Notion vs Obsidian in 2026: A Real-World Comparison After Heavy Use of Both


Notion versus Obsidian is one of the most-asked questions I get from readers trying to settle on a note-taking system. I’ve used both as my primary system for extended periods. The 2026 comparison has clearer answers than the 2023 version did, mostly because both tools have evolved and the use cases where each wins have become more distinct.

The fundamental architecture difference has not changed. Notion is a database-first, cloud-first, collaboration-first tool that happens to do notes. Obsidian is a markdown-files-first, local-first, extensibility-first tool that happens to do databases. Almost every practical difference between them traces back to this core architectural choice.

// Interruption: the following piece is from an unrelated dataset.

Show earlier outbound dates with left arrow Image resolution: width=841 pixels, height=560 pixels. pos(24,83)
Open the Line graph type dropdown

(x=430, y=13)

What Notion does better in 2026: collaborative documents and shared workspaces, structured content with database views (linked databases, multi-property pages, complex filtering), no-friction onboarding for non-technical team members, and out-of-the-box mobile and web access. The 2025 AI features have continued to mature and are genuinely useful for summarisation, translation, and basic content generation.

What Obsidian does better in 2026: deep linking and graph-based knowledge work, local file ownership and the long-term portability that comes with it, plugin ecosystem depth (genuinely thousands of plugins now, several of which solve niche problems no commercial tool would address), and the ability to use any external tool that operates on markdown files alongside the editor.

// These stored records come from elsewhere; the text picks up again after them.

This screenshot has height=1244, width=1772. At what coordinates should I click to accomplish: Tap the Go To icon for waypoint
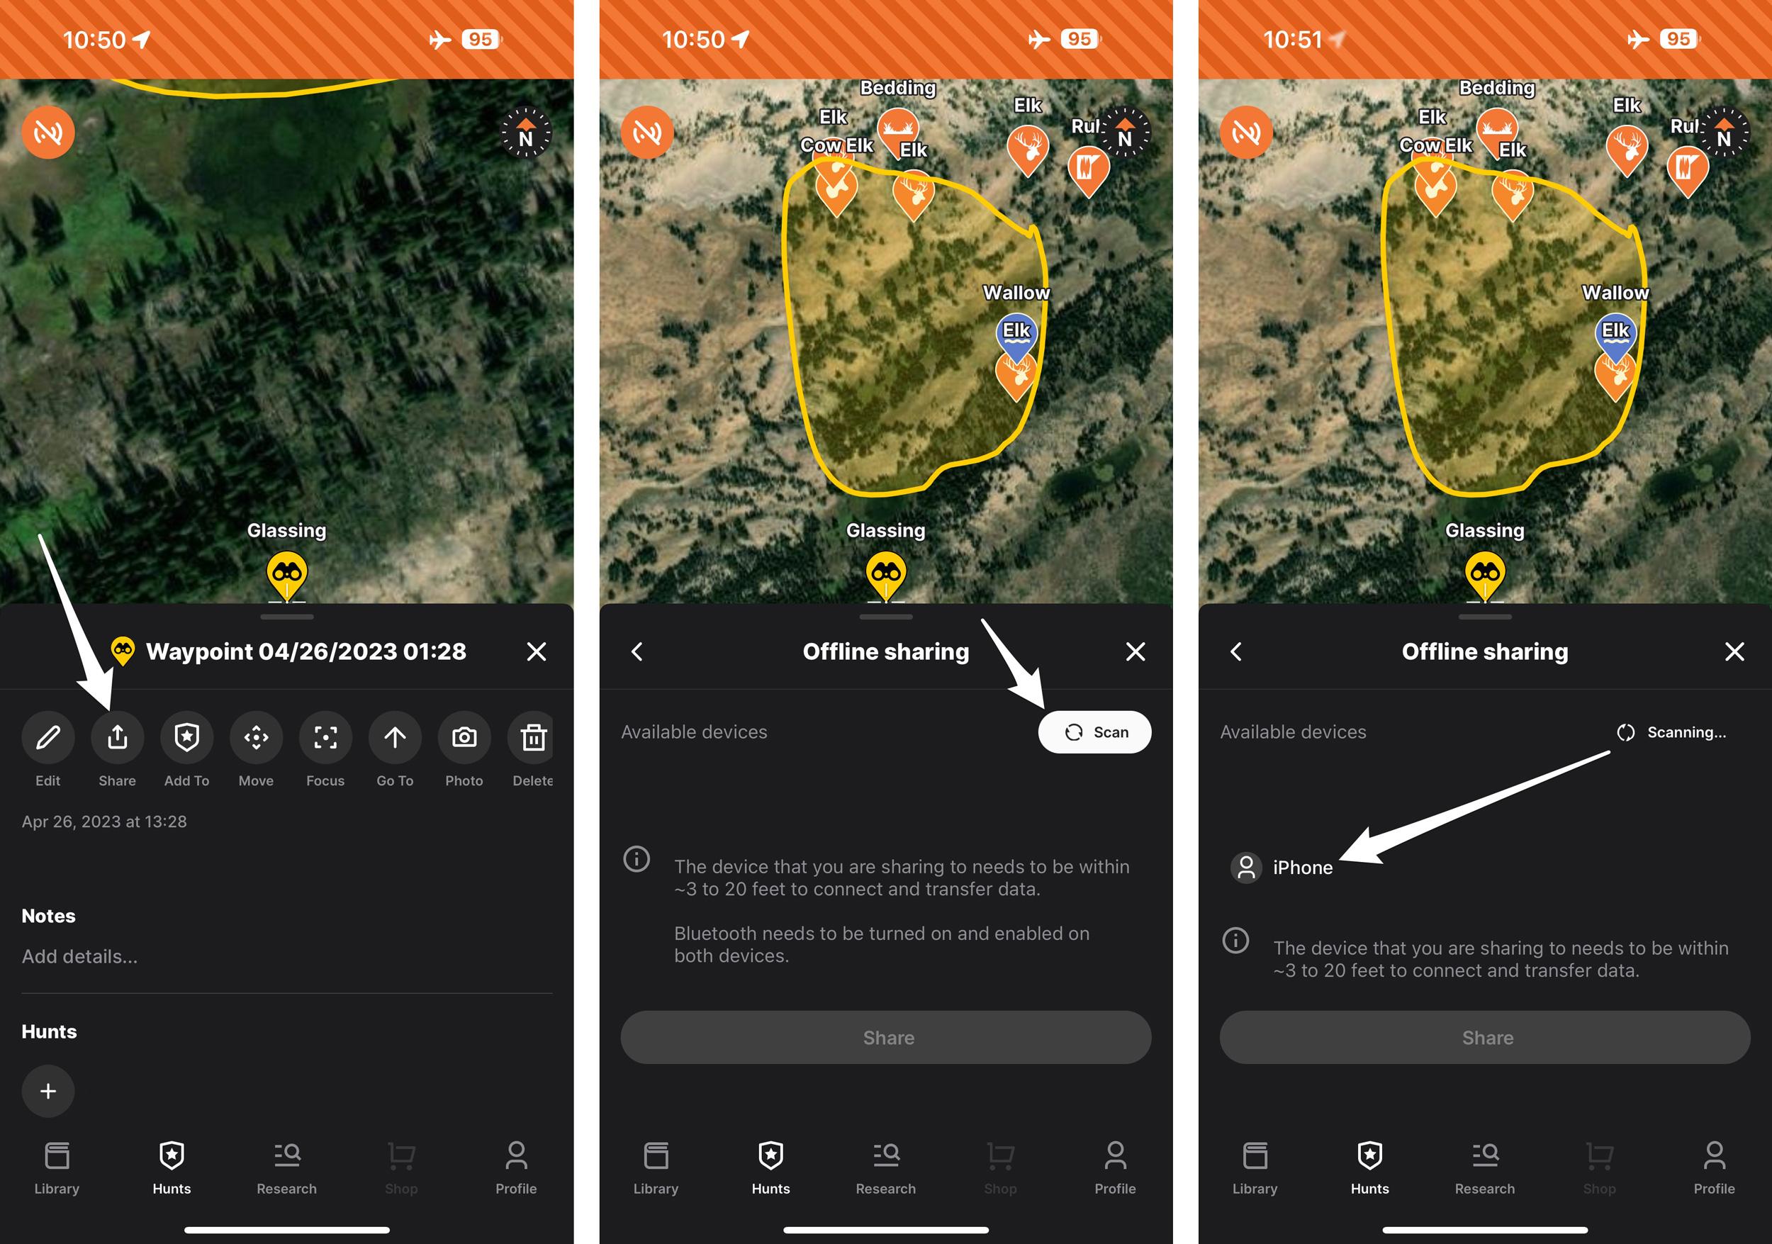pyautogui.click(x=394, y=738)
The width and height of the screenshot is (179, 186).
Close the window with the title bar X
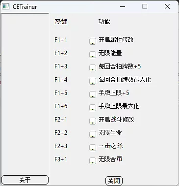[x=167, y=6]
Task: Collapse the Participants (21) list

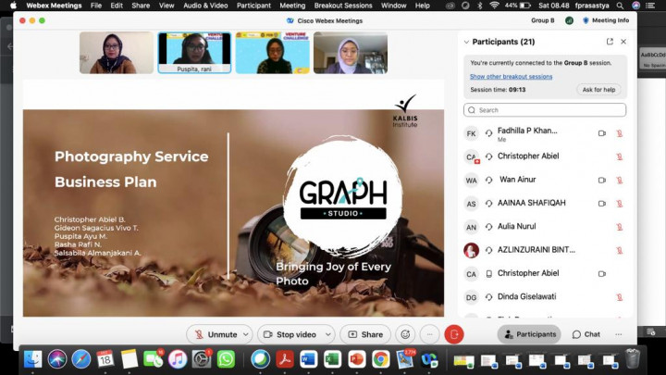Action: pyautogui.click(x=464, y=42)
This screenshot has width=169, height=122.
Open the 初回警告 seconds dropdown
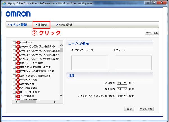click(122, 83)
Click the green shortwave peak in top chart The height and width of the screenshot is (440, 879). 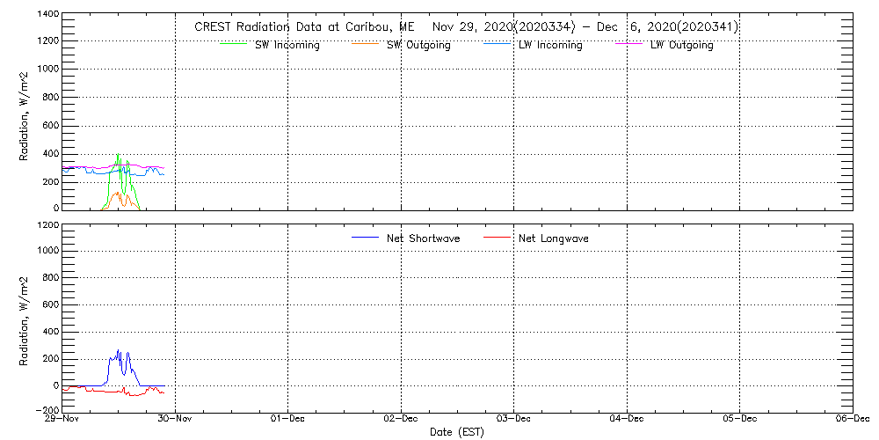(118, 157)
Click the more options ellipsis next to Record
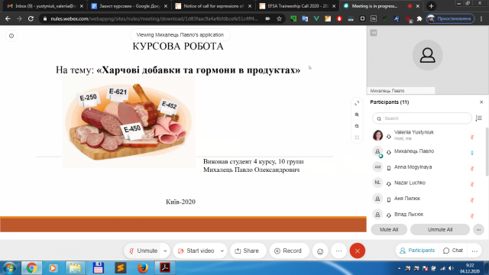Image resolution: width=489 pixels, height=275 pixels. [338, 251]
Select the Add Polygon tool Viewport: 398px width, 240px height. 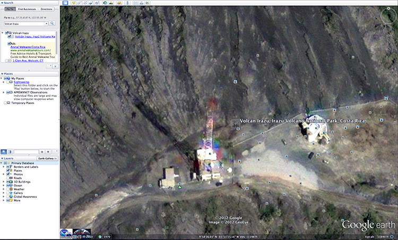point(80,3)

The pricing dynamics have shifted. Notion’s pricing has crept up at the team level. Obsidian remains free for personal use with Sync as a paid add-on. For individual users, the cost difference favours Obsidian. For teams, the comparison depends heavily on size and feature requirements.

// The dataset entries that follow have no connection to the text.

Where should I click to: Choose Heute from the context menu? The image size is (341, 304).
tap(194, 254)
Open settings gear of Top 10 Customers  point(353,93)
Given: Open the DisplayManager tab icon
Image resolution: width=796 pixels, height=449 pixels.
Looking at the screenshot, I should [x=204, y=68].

Privacy and data sovereignty matter more in 2026 than they did three years ago. The local-first nature of Obsidian’s data is a real advantage for anyone working with sensitive content, anyone in a regulated industry, or anyone who simply doesn’t want their notes processed by AI features they didn’t opt into. Notion’s recent updates have added more granular controls but the fundamental cloud-hosted model is what it is.

The mobile story is uneven. Notion’s mobile apps are good. Obsidian’s mobile apps are functional but limited compared to desktop, and the sync-on-mobile setup requires more attention than it should. If mobile-first is your workflow, Notion has a clearer advantage.

The transition cost between the two tools has gotten easier. Both can import from each other, with caveats. Migrating a small personal knowledge base in either direction is reasonable in an evening. Migrating a complex Notion workspace with deep databases to Obsidian (or vice versa) remains a real project.

For new users in 2026, the practical recommendation depends on the use case. Solo knowledge worker building a personal knowledge base: Obsidian, almost always. Small team needing shared documents and basic project tracking: Notion. Mixed individual + team usage where you want one tool: Notion is the safer pick. Heavy markdown user with technical preferences: Obsidian.

The honest answer is that both tools are good in 2026 in ways they weren’t both good in 2022. The decision is less binary than it was. Many serious users now run both — Notion for shared workspace work, Obsidian for personal knowledge management. That feels excessive but it works for a meaningful fraction of users I talk to.